Given the uncompetitive Democratic primary and another Republican killer clown car, it is looking like the kingmaking status of 10,000 farmers over 250,000,000 urbanites is seriously on the wane.

Teaching, On King

This morning in Berkeley in my "What Is Compelling?" intensive we have arrived at Rogerian Synthesis, a less-antagonistic counterpart to Wednesday's Toulmin Scheme as a model of argumentative rhetoric, and after that we will grapple with King's "Letter from the Birmingham City Jail," a text that so many genially genuflect to rather than reading it closely enough to grasp its radicalism, seems to me.

Thursday, June 04, 2015

Rachel Maddow on Hillary Clinton Calling for Automatic Universal Voter Registration and Calling Out Racist Republican Disenfranchisement

Funny

The rich take everything, but they can't take a joke.
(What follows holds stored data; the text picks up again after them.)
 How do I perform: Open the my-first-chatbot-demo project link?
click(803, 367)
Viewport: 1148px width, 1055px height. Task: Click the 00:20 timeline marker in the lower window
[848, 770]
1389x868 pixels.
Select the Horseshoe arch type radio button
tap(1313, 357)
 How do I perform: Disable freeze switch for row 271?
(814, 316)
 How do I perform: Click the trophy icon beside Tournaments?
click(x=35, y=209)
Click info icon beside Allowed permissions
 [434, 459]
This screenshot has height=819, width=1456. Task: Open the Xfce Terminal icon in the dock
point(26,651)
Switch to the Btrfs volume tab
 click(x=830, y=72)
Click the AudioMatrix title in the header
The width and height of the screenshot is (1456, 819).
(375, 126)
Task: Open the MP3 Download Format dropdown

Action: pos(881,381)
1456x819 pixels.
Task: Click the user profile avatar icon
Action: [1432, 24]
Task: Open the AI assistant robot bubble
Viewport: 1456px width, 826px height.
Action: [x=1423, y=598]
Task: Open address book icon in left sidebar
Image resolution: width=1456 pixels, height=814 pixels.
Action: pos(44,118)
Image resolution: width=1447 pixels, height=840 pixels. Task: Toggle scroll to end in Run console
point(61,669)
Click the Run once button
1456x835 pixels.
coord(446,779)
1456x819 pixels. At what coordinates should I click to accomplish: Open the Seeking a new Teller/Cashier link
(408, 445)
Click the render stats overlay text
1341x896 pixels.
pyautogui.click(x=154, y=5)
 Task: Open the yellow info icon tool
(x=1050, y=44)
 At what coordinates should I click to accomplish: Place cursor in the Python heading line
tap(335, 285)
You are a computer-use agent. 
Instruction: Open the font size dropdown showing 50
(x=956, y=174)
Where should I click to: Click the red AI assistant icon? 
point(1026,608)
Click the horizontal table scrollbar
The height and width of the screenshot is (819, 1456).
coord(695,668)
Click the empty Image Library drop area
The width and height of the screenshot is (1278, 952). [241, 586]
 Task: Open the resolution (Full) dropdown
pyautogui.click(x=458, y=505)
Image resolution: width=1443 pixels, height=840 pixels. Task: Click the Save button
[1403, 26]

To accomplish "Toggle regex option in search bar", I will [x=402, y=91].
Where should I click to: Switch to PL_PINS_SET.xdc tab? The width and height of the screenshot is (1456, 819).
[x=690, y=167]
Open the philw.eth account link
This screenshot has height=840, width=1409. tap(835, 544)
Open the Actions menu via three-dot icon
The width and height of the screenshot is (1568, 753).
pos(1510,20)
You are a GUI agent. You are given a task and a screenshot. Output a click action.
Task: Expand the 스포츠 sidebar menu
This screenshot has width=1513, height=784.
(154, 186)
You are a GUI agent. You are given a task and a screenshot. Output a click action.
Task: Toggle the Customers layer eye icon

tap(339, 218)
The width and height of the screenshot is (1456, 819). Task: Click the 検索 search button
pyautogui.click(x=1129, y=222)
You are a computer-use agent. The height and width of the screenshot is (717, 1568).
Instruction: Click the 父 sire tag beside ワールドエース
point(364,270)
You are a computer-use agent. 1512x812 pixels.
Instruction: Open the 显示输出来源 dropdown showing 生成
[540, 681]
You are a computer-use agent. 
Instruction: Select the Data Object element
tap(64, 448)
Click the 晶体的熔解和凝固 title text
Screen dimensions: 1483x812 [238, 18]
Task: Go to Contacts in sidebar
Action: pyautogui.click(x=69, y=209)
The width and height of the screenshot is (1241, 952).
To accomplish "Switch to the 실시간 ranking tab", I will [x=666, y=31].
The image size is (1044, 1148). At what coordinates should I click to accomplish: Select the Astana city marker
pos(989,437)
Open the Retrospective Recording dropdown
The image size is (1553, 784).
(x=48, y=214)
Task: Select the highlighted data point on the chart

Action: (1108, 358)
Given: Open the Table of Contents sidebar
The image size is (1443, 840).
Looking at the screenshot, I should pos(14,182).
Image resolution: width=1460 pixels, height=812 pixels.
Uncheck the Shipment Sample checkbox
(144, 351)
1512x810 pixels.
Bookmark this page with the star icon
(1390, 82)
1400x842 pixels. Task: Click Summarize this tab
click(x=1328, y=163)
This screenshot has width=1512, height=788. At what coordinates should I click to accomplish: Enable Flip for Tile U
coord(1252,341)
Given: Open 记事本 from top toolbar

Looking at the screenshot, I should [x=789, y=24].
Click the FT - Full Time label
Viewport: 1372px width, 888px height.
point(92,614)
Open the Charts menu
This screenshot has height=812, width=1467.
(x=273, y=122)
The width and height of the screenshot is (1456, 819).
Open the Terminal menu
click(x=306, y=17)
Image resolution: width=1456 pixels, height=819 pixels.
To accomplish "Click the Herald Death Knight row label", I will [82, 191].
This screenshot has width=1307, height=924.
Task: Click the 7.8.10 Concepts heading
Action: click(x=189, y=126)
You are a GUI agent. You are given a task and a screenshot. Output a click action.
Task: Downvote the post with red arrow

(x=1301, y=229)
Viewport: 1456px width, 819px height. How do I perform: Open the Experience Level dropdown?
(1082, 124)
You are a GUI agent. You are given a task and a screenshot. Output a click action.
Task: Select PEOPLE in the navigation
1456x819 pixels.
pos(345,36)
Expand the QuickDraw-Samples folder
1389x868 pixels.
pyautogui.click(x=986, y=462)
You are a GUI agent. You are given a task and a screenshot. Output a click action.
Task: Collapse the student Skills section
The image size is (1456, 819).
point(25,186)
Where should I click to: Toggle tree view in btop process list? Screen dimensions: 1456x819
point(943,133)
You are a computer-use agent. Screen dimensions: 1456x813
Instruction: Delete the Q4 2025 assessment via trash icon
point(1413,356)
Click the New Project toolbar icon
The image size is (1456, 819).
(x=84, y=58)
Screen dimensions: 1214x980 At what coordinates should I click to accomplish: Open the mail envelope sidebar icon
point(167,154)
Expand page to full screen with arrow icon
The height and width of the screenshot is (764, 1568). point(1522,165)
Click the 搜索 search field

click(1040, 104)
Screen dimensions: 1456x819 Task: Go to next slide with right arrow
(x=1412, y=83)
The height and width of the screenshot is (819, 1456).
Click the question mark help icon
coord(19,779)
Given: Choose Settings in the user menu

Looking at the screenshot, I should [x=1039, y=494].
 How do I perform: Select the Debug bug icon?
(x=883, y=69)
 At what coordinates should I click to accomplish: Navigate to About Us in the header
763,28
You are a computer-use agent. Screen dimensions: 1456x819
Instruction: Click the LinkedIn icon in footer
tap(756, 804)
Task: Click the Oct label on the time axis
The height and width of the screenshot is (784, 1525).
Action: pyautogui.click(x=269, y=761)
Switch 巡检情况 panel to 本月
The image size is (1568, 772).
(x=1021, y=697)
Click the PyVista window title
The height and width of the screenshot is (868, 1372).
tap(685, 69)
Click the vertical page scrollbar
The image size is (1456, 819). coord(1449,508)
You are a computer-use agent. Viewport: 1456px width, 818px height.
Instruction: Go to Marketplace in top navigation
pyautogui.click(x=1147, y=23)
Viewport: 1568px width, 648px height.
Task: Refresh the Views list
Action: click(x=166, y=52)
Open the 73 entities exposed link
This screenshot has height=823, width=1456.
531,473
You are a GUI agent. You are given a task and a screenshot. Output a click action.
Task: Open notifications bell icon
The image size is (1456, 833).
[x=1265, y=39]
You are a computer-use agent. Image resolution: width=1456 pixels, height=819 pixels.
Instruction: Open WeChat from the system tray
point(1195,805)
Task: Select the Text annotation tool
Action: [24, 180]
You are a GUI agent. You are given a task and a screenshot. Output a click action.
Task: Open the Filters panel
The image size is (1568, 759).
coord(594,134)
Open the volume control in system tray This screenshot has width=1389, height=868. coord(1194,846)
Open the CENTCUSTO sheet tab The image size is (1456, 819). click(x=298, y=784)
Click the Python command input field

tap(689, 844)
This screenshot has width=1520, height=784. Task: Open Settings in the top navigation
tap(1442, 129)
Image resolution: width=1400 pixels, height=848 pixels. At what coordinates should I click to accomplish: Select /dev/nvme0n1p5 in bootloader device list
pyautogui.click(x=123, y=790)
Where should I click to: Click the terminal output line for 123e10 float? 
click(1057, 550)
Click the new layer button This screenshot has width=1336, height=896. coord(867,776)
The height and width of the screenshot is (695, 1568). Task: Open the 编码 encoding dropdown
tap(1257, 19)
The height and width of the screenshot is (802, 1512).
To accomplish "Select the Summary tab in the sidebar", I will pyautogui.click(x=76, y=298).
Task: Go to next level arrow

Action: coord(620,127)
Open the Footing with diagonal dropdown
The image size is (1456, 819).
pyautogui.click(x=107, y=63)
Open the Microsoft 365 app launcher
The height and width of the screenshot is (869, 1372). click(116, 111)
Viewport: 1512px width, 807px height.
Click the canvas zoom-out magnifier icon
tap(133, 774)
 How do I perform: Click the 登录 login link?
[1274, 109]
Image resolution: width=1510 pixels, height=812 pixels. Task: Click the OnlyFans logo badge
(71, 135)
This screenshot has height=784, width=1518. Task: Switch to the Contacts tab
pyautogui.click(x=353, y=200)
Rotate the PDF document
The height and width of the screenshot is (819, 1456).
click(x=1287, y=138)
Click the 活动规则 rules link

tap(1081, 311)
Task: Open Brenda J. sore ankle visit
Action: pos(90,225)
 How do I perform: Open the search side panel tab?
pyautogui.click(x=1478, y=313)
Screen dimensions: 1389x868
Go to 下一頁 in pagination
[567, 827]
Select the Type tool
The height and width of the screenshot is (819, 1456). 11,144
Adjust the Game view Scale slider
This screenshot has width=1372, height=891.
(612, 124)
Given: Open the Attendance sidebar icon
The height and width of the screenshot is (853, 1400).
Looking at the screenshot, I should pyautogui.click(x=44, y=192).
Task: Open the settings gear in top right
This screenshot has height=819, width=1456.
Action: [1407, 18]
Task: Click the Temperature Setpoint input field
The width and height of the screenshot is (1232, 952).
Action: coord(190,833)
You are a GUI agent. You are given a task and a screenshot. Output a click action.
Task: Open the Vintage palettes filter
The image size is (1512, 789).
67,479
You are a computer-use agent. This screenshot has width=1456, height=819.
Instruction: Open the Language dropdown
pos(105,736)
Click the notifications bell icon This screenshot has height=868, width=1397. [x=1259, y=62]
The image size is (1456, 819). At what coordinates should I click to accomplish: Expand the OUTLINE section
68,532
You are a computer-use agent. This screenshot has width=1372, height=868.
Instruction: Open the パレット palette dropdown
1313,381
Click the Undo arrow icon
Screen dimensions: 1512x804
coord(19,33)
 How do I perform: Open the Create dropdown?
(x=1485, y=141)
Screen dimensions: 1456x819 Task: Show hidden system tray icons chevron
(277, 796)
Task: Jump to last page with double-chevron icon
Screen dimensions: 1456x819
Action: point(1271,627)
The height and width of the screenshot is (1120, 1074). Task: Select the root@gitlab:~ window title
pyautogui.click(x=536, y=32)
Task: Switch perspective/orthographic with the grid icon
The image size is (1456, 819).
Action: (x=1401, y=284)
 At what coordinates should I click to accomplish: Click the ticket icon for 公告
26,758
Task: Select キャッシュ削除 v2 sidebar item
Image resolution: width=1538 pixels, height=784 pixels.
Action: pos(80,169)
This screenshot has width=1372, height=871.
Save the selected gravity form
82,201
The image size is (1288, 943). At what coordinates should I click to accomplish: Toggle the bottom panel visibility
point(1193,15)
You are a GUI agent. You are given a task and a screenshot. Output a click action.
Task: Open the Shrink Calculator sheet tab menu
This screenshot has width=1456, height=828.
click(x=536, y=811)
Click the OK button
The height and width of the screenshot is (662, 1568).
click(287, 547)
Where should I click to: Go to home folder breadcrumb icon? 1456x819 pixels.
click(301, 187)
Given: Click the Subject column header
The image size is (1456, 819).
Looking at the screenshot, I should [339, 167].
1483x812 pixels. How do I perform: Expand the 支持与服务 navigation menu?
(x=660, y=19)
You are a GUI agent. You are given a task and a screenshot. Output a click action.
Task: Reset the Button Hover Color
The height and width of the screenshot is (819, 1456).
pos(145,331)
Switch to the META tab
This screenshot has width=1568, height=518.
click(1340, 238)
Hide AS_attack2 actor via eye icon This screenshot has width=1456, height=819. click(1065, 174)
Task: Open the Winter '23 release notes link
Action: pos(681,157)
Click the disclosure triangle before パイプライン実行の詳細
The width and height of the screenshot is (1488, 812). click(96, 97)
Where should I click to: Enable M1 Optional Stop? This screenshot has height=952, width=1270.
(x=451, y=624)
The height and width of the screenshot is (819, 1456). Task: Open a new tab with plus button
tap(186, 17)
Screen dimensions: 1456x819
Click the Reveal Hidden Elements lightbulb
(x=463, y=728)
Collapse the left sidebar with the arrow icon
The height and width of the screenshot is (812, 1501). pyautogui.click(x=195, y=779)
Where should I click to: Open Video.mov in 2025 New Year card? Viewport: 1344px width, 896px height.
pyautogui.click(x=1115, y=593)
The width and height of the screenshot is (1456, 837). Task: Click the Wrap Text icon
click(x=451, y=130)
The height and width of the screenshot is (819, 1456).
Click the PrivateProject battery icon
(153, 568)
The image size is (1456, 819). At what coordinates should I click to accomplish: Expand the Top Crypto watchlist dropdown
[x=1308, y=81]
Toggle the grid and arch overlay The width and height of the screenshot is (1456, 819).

More Dispatches from Libertopia here.

Younger Days

Back when I was still dating I used to want to take out a billionaire. Alas, I never got close enough to kill.

Deep Unlearning

Computation, whether networked or not, raises a host of complex problems and possibilities that demand critical analysis and serious policy deliberation, to be sure, but not one of these has ever been nor will ever be clarified by the customary recourse to the deceptive, deranging figure artificial intelligence or its various promotional repackagings, of which the latest -- and one of the worst -- is the frankly insulting "deep learning."

Teaching, More Plato and Aristophanes

This afternoon at Berkeley I'll be talking Aristophanes' Wasps and then my favorite Platonic dialogue The Symposium. My cursed insomnia didn't plague me last night, so I'm more rested than usual and rather looking forward to teaching these queer pieces.

Wednesday, June 03, 2015

Newsworthy Tantrums

Much more media attention to media attention about Clinton inattention to media is sorely needed.

Stupid

Vile gangster Dick Cheney's recent embrace of popular attributions to him of a Darth Vader moniker finally resolves the question whether the stupid evil Cheney is more stupid or more evil.

Long Teaching Day

This morning in "What Is Compelling?" at Berkeley I'll be introducing Stephen Toulmin's schema for analyzing argument and taking the Schema out for a spin in a workshop, while later in the afternoon in "Patriarchal Convention and Conviction in Greek and Roman Antiquity" we take up those philosophical blue chips the Apology and then the Republic.  A long day ahead, and unfortunately, once again, a short fitful night's sleep behind.

Tuesday, June 02, 2015

Fake the Future!

Futurists sure do love to claim they are Making "The Future"... as they reassure and rationalize incumbent elites in the present.

Tuesday Teaching

Got some sleep, thankfully. Today in "Patriarchal Convention and Conviction in Classical Greece and Rome" it's Euripides' mater dolorosa Hecuba and then Plato's Protagoras, in which Socrates loses by winning.

Monday, June 01, 2015

Gackitalism

Capitalism is like a cum facial that never ends.

Week Two, Weak, Too

The second week of Berkeley summer intensives begins this morning in "What Is Compelling?" Today, four habits of argumentative writing, The Declaration of Independence, a wee bit on performativity, and then it's time for an in-class debate. Insomnia is wreaking the usual havoc.